Standing privileges

Standing privileges are always-on access rights assigned to an identity (human or NHI) that persist beyond the moment they’re needed. Instead of being granted briefly for a specific task, these permissions remain active in the background: an admin role used for day-to-day work, a long-lived API key on a build server, or a service account with broad rights in production. 

Because standing privileges are continuously available, any compromise of that identity can translate immediately into lateral movement and high-impact actions. Standing privileges differ from ordinary entitlements by their permanence and blast radius: they are not time-bound, often span many systems, and can override safeguards such as logging or policy controls.

How does it affect identity security?

Standing privileges are the opposite of least privilege and a frequent accelerator of breach impact. In modern cloud and SaaS estates, they accumulate on both users and workload identities as teams copy roles across environments, forget to down-scope access after projects end, or leave long-lived keys in automation. 

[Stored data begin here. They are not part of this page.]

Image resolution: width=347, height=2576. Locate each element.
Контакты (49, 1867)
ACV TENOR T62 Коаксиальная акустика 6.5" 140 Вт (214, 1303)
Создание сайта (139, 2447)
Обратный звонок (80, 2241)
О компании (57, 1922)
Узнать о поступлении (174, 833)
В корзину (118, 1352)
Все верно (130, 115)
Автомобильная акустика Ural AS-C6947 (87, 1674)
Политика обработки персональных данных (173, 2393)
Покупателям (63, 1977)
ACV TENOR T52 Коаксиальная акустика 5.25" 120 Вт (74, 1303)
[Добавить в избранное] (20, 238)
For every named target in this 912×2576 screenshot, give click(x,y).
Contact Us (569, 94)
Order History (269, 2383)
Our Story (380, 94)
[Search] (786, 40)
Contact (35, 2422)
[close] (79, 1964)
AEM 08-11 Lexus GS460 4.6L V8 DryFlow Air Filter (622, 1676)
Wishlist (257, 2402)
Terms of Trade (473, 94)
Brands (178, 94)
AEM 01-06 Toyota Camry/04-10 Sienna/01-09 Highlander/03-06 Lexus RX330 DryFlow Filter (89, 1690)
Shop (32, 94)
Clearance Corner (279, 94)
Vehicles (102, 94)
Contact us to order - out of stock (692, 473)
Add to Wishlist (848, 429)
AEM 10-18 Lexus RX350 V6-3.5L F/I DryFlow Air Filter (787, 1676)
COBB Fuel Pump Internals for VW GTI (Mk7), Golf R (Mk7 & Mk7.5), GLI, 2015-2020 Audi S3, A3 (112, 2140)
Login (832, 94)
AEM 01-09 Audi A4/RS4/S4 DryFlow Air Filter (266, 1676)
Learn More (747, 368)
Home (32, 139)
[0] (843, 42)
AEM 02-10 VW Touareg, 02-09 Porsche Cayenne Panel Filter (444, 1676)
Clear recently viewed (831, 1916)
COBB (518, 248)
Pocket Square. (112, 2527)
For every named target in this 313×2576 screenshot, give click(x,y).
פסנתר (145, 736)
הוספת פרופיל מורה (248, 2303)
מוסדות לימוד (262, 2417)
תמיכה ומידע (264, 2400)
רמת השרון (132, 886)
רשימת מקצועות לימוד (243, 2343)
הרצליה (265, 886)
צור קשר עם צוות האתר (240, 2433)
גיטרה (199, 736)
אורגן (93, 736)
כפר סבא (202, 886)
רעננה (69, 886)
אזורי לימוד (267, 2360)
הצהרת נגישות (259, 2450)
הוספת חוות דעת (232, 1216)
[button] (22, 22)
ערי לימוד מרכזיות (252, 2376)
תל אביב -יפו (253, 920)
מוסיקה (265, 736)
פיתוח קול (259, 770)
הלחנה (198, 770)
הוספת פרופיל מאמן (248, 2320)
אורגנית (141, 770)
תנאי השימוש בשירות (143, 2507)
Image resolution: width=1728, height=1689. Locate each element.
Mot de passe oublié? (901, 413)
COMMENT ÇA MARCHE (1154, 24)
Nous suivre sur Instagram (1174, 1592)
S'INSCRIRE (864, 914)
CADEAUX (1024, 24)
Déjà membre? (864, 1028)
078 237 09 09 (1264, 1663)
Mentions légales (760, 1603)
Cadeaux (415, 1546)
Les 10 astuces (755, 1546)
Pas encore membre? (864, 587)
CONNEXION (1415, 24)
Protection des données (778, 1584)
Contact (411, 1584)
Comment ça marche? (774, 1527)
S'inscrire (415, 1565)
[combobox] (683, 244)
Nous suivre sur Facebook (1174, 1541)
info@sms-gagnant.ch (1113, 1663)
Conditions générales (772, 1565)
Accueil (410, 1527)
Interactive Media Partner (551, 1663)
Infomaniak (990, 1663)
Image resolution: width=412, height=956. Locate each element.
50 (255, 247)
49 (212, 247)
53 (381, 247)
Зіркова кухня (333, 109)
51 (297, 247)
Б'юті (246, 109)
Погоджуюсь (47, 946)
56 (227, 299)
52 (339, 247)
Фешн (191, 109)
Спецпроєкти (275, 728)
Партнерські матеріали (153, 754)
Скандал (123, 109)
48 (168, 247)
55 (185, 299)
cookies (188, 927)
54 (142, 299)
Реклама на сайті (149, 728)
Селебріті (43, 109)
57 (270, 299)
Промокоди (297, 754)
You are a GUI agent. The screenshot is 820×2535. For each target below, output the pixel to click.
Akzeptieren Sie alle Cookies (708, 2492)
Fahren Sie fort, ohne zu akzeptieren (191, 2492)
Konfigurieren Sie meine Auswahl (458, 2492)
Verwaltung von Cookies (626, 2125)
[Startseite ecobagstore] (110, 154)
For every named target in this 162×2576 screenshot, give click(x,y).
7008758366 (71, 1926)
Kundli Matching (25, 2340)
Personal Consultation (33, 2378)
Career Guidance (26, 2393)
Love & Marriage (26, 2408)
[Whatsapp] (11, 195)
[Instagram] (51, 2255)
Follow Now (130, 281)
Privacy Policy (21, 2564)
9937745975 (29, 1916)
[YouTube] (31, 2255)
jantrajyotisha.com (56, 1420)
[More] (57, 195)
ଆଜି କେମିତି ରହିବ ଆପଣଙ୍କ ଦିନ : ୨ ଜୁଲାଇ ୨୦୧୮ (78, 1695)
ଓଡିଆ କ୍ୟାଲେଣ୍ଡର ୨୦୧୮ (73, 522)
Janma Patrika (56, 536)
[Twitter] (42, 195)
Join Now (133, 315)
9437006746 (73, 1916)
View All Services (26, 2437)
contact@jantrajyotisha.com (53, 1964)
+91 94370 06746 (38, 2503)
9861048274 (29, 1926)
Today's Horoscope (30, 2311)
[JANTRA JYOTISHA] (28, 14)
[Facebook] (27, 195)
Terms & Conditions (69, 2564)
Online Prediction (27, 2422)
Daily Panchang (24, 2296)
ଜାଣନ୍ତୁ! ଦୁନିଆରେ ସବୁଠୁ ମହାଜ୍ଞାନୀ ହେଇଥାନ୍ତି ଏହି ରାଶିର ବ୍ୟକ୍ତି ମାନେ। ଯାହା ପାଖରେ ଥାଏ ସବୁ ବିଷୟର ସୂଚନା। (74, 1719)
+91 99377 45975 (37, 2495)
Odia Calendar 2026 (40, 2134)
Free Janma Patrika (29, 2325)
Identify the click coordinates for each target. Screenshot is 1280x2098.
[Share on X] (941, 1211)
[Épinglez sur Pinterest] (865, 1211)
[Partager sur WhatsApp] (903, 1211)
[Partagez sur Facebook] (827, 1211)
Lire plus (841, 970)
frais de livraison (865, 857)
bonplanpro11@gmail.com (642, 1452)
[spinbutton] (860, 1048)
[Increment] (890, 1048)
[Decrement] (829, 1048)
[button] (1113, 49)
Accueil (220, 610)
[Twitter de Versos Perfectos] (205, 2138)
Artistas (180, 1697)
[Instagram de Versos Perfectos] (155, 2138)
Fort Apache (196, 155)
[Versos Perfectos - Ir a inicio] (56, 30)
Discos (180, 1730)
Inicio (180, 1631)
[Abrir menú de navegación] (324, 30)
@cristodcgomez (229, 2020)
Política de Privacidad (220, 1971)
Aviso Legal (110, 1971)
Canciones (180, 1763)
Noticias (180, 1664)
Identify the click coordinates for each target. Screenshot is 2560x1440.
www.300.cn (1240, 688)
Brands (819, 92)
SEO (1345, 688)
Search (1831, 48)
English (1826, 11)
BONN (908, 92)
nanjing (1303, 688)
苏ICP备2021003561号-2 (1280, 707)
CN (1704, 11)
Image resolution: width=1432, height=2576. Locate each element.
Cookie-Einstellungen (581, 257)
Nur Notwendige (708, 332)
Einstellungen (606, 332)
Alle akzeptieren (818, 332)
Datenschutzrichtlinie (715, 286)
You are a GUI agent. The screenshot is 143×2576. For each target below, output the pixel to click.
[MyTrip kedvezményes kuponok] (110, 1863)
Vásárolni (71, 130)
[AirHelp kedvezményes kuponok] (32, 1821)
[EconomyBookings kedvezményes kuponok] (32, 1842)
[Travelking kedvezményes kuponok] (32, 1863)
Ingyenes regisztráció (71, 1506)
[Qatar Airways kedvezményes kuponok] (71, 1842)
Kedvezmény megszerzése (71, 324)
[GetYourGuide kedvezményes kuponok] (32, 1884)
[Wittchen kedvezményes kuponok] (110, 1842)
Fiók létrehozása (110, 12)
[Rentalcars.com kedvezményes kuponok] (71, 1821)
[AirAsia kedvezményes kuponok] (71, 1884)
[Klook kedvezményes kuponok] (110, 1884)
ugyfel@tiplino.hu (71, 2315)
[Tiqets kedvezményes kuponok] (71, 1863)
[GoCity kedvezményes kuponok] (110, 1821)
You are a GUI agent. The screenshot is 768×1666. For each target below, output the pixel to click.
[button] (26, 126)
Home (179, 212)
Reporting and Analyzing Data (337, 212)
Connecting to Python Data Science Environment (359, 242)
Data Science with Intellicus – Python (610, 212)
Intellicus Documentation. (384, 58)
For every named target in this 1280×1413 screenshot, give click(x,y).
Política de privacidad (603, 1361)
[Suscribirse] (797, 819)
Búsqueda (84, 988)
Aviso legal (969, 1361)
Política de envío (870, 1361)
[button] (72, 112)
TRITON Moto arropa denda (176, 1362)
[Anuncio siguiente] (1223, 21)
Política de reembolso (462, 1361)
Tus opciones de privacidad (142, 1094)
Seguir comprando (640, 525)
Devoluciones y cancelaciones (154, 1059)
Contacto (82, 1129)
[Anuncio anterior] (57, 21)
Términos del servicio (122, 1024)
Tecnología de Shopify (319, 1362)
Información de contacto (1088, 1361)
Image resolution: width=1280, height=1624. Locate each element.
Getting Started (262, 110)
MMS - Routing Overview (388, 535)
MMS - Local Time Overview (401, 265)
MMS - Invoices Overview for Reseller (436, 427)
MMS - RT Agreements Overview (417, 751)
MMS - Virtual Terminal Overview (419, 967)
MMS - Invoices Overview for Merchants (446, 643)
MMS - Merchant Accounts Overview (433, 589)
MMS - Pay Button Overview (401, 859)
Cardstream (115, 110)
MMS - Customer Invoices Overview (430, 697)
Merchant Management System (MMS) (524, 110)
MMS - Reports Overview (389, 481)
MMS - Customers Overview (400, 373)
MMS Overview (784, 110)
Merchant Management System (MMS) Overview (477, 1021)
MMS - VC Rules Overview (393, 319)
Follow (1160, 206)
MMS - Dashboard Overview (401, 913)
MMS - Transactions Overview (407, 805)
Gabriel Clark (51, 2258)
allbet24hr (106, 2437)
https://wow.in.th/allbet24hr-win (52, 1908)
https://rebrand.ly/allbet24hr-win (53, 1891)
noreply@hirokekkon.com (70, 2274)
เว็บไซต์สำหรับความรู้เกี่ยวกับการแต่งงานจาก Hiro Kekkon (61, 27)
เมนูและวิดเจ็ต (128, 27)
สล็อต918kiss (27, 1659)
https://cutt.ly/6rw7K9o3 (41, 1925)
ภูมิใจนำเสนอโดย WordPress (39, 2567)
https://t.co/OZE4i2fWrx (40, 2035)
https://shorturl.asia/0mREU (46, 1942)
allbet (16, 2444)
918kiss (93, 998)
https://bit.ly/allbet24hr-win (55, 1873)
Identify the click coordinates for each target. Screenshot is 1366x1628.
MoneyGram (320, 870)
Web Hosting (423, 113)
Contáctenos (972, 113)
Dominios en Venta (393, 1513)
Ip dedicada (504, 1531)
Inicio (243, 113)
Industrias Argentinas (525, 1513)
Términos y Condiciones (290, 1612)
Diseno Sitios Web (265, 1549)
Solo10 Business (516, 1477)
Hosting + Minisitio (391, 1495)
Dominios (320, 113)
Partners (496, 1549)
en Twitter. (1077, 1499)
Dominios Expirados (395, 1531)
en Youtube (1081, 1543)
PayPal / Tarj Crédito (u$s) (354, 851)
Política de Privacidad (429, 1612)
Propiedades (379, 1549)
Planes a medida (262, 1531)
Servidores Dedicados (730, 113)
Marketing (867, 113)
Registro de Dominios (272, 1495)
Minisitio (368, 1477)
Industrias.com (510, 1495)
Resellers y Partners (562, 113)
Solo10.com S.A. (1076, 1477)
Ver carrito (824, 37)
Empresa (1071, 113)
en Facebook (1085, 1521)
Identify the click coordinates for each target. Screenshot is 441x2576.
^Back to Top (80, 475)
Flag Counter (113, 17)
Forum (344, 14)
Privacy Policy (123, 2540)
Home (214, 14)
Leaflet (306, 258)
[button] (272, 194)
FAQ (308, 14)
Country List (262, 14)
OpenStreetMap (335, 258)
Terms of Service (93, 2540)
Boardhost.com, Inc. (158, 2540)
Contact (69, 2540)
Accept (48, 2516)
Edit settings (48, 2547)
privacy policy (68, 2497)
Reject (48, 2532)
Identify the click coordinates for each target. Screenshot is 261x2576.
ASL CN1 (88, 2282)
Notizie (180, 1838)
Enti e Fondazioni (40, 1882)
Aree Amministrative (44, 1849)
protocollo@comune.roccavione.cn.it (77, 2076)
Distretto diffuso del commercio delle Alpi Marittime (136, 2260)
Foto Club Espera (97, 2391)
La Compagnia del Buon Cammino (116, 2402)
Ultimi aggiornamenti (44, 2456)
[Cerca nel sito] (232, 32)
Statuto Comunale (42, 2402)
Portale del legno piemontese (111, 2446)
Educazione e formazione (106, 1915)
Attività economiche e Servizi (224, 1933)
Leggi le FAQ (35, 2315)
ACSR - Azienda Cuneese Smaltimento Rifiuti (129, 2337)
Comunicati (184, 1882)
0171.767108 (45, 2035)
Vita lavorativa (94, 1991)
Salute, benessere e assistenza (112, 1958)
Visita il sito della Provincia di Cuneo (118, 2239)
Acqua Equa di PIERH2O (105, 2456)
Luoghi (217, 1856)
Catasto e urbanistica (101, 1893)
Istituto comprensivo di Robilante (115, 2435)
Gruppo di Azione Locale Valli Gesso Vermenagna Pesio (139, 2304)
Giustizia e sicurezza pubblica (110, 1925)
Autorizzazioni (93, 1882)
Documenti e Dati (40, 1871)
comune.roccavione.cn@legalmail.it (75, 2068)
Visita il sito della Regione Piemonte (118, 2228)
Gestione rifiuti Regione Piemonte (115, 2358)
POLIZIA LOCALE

A resilient program replaces permanent access with Just-in-Time (JIT) access, tying elevation to a verified ticket, peer approval, and step-up verification via phishing-resistant MFA. The strategic goal is Zero Standing Privileges (ZSP) so admin-level rights exist only for minutes, not months. 

To get there at scale, organizations rely on Cloud Infrastructure Entitlements Management (CIEM) to discover and right-size cloud permissions and Identity Governance and Administration (IGA) to certify owners, justifications, and renewal cadences for risky roles. 

Because many powerful permissions are held by bots and pipelines, treat non-human identities as first-class: prefer short-lived, narrowly scoped tokens, rotate secrets automatically, and centralize secrets management to eradicate hard-coded credentials. 

Within a Zero Trust architecture, prevention is paired with Identity Threat Detection and Response (ITDR) to continuously watch for signals of abuse, sudden role assumptions, off-hours privilege grants, mass data exports, or disabled logging, so you can revoke tokens, break sessions, and roll keys at machine speed. The practical hallmark of mature identity security is simple: high-risk actions are specific, owner-approved, auditable, and time-boxed; everything else is denied by default.

Case study

In 2022, a threat actor gained access to Uber’s internal environment and, according to the company’s public updates and independent reporting, located a script containing credentials for a privileged access management system. 

Those credentials unlocked broader internal resources because they represented permanent, high-authority access: a textbook example of standing privileges combined with hard-coded secrets. 

Uber’s response emphasized rotating credentials, strengthening MFA, removing embedded secrets, tightening role scoping (controls that align with least privilege, JIT elevation), and a ZSP objective to reduce the blast radius even if a credential is exposed.